EXCERPTED TEXT:
Why hate crimes are so difficult to convict

On June 17, 2015, just after 8 p.m., 21-year-old Dylann Roof walked into a bible study session at the historically black Emanuel African Methodist Episcopal Church in Charleston, South Carolina with a .45-caliber Glock pistol and seven extra loaded magazines. He sat in the prayer meeting for nearly an hour before opening fire on the worshippers, murdering nine people, including the pastor.

A website discovered shortly after the shooting and registered under Roof’s name showed him posing with the confederate flag, embracing Nazi symbols and included a manifesto that supported segregation and criticized black people as inferior.

On Dec. 15, Roof was found guilty on 33 counts of federal hate crimes. He now faces the death penalty. The sentencing portion of his trial resumed this week. Prosecutors convicted Roof on the hate crimes charges by pointing to a documented history of racial bias both from character witnesses and internet activity. In this case, the strength of circumstantial evidence played a major role in Roof’s conviction.

A hate crime is defined by the FBI as a “criminal offense against a person or property motivated in whole or in part by an offender’s bias against a race, religion, disability, sexual orientation, ethnicity, gender, or gender identity.”

SET TASK: Name every category of bias listed in the FBI definition quoted in the article on hate crime convictions.

MATERIAL:
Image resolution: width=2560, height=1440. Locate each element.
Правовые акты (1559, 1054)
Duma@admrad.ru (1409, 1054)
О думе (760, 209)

PROBLEM SOLUTION: Race, religion, disability, sexual orientation, ethnicity, gender, and gender identity.